Given records: Begin
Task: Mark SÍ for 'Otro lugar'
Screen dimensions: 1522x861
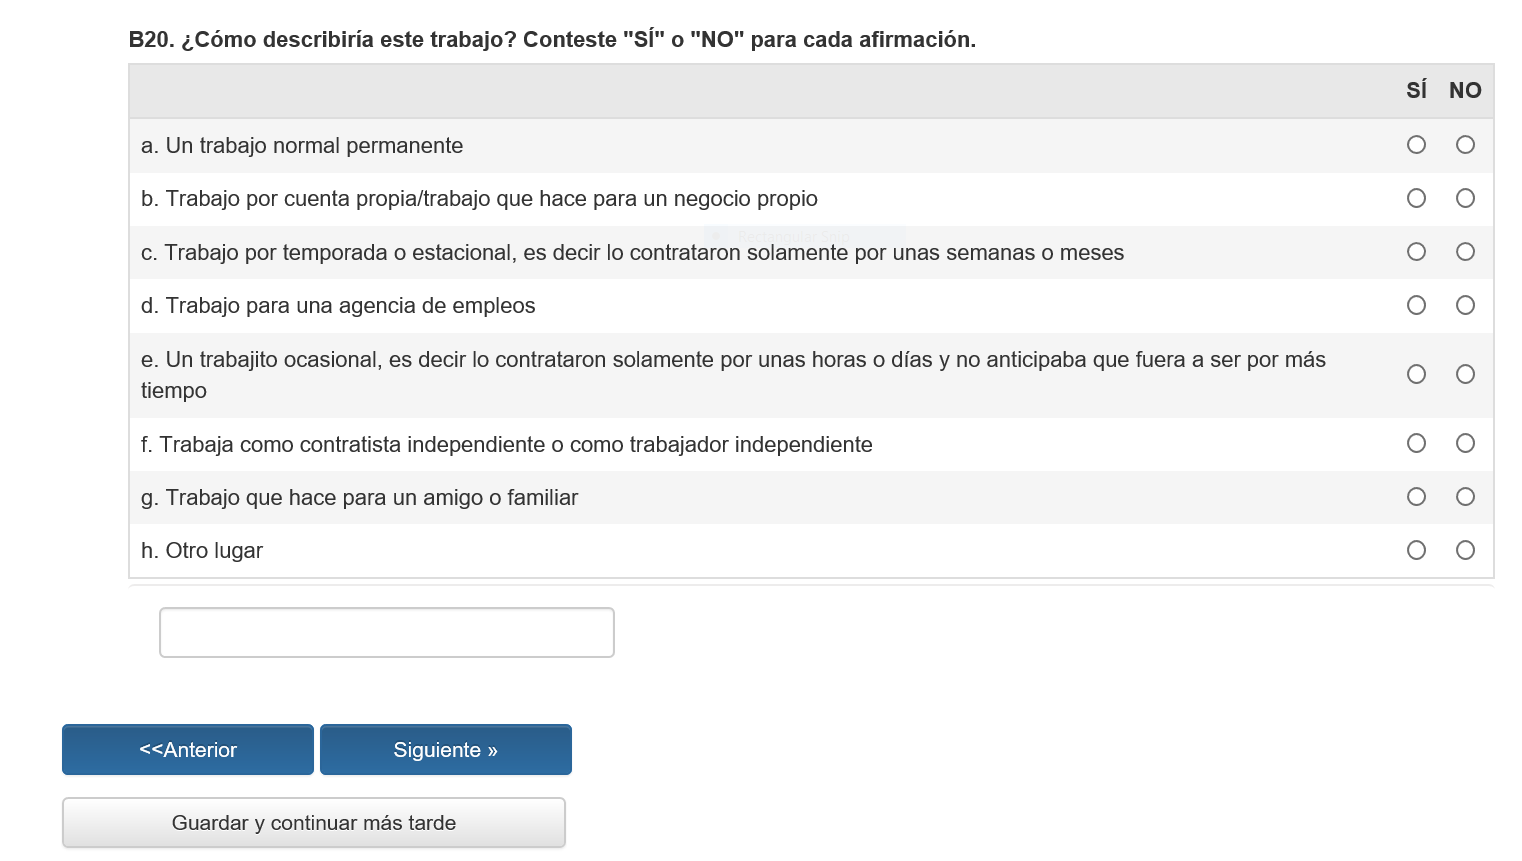Action: coord(1416,550)
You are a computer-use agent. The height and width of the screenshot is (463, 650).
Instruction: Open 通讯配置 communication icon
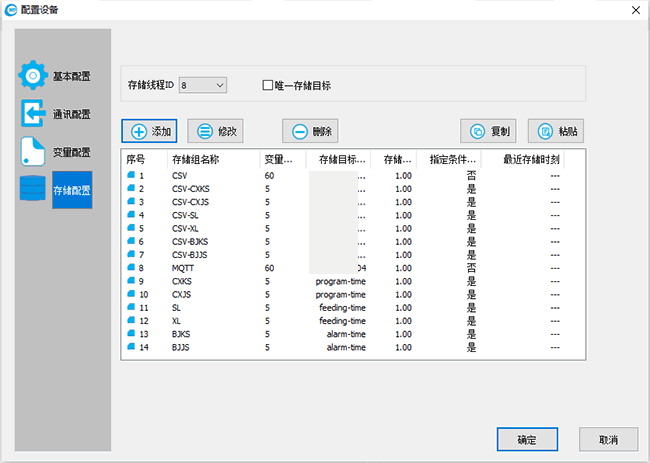click(34, 114)
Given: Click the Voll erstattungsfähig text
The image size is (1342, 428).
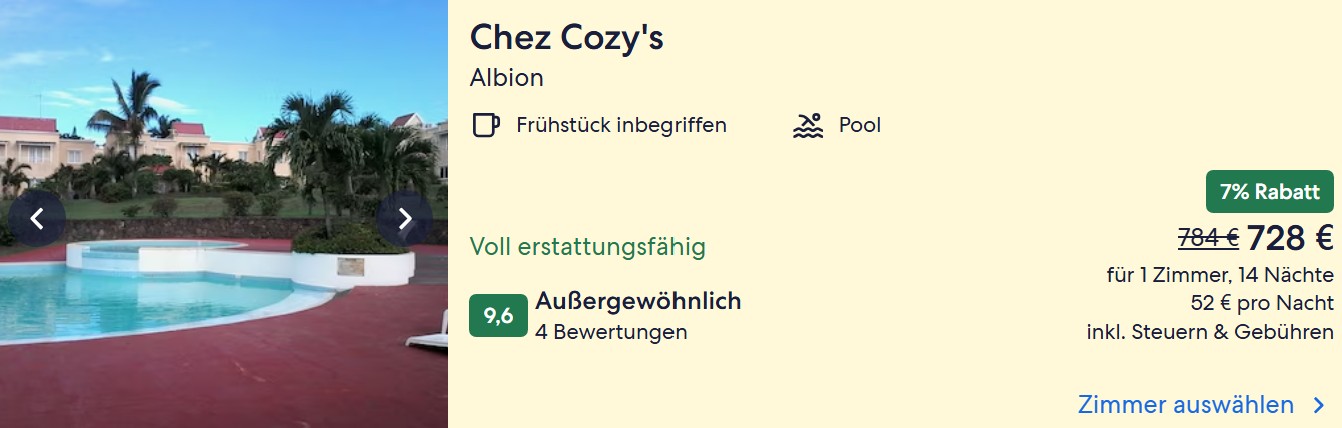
Given records: End
» **What you have to do**: Keeping every word as it is, write out all the data and omit the pictures.

» **Task response**:
Task: Mark SÍ for 'Otro lugar'
Screen dimensions: 1522x861
Action: coord(1416,550)
You are a computer-use agent. The height and width of the screenshot is (463, 650).
Instruction: Open 通讯配置 communication icon
click(34, 114)
Given: Click the Voll erstattungsfähig text
The image size is (1342, 428).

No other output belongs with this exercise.